** START OF Document text **
There has been a flowering of interest in the North Sea in the last 12 months, driven by a rush of largely US-backed private equity companies. Three big deals have taken place recently. Siccar Point bought a stake in the Mariner field and then followed this with the acquisition of OMV’s North Sea assets. Chrysaor paid up to US$3.8 billion for a package of assets from Royal Dutch Shell. Lastly, Neptune agreed to buy Engie’s assets for US$3.9 billion. All three of these companies are backed by US-based funds.
The increase in interest has been driven by three factors: falling service costs, a newfound sense of stability in the oil price and the emergence of something like a consensus from buyers and sellers on asset prices. Furthermore, the UK’s regulator, the Oil and Gas Authority (OGA), has proved supportive and quick to respond.
Adding to the sense of optimism, tax changes that will come into force from November 2018 should encourage billions of dollars of new investment in the region and pave the way for more deals that help to extend the life of mature fields.
** END OF Document text **
** START OF Provided data **
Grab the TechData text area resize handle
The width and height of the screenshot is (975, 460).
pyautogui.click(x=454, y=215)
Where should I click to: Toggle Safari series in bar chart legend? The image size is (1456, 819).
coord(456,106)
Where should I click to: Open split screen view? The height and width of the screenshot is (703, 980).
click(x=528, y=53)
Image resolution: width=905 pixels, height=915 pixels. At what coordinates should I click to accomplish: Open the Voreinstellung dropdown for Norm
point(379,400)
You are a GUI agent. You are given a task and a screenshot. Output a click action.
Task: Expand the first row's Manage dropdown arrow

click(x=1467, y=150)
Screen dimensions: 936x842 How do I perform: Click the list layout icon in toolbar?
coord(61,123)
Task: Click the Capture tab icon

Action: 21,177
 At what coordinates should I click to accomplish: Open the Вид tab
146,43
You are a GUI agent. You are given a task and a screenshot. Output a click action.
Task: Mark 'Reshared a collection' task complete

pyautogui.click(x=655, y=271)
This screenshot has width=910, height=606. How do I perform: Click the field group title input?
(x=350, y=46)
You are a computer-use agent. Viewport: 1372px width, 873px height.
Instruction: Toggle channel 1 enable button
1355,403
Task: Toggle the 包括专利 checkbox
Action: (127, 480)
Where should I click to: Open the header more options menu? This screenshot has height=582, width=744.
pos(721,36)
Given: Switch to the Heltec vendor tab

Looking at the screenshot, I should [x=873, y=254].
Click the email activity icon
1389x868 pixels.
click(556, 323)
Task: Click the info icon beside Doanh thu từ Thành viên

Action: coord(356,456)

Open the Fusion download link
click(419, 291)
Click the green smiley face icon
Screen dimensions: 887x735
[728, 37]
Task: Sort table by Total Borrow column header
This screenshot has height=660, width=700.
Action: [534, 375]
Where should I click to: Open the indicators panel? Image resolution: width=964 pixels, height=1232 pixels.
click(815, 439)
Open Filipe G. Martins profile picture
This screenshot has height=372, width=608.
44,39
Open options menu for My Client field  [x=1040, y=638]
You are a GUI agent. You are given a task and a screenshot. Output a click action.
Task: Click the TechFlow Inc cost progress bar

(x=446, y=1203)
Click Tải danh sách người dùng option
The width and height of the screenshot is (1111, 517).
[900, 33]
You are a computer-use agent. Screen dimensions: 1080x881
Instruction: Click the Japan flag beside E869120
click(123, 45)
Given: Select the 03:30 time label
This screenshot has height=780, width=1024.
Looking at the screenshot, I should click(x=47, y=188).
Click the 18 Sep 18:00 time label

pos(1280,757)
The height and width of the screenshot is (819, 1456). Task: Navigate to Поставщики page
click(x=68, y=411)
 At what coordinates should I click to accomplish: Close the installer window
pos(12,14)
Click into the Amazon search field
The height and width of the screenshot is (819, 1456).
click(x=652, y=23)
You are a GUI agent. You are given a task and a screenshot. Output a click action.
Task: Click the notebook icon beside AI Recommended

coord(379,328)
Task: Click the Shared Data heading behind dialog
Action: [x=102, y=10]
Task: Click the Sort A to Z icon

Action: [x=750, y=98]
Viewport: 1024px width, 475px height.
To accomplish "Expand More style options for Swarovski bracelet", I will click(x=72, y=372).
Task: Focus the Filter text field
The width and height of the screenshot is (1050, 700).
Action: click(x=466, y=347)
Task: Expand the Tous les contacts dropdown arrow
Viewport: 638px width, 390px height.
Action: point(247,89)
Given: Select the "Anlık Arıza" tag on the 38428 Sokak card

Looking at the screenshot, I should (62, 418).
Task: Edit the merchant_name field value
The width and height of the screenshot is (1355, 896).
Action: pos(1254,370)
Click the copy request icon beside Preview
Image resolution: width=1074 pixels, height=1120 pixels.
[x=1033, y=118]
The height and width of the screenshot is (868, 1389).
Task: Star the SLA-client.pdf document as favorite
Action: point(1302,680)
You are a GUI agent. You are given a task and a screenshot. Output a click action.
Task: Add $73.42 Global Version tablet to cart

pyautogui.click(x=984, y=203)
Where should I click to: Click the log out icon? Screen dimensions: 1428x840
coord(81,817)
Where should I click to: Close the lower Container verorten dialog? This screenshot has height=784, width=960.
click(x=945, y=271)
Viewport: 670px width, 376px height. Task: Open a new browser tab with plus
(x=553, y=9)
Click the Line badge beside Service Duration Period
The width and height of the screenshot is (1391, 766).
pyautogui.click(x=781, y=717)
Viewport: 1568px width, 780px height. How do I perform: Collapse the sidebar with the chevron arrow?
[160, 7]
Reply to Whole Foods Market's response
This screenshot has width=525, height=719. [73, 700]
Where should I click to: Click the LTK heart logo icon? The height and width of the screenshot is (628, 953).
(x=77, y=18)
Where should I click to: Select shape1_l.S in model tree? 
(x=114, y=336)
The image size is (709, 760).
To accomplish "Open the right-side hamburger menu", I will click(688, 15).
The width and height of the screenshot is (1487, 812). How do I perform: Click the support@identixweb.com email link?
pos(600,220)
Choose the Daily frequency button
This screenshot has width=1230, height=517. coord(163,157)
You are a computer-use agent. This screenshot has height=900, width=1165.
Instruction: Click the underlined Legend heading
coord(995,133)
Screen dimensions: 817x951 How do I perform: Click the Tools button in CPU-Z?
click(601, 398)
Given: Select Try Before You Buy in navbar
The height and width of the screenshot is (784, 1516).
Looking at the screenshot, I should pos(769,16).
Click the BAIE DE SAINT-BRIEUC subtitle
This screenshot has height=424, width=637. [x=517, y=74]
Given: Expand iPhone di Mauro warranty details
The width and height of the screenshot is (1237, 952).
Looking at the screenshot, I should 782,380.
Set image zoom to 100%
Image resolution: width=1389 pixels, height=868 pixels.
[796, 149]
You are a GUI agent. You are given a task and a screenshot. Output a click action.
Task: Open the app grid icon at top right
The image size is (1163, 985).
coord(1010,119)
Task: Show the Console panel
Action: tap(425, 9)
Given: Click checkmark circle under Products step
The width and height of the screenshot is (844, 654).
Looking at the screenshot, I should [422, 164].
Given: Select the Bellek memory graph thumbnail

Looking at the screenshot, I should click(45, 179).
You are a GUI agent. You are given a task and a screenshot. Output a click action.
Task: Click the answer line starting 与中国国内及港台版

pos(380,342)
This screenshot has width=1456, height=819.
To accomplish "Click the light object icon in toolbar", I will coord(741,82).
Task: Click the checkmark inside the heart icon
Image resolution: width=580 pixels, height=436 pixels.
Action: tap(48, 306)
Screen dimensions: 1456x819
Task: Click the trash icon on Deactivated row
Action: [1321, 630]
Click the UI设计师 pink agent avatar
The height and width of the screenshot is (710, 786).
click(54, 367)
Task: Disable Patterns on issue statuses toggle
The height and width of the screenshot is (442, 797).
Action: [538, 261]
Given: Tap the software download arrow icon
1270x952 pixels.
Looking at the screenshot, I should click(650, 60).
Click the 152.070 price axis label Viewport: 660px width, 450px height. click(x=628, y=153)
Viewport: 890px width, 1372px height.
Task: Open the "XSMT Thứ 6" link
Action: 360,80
** END OF Provided data **
*Given request*: Rewrite the North Sea text between "There has been" and "by US-based funds.", inclusive, swapping "US-based" for "American".

*Expected answer*:
There has been a flowering of interest in the North Sea in the last 12 months, driven by a rush of largely US-backed private equity companies. Three big deals have taken place recently. Siccar Point bought a stake in the Mariner field and then followed this with the acquisition of OMV’s North Sea assets. Chrysaor paid up to US$3.8 billion for a package of assets from Royal Dutch Shell. Lastly, Neptune agreed to buy Engie’s assets for US$3.9 billion. All three of these companies are backed by American funds.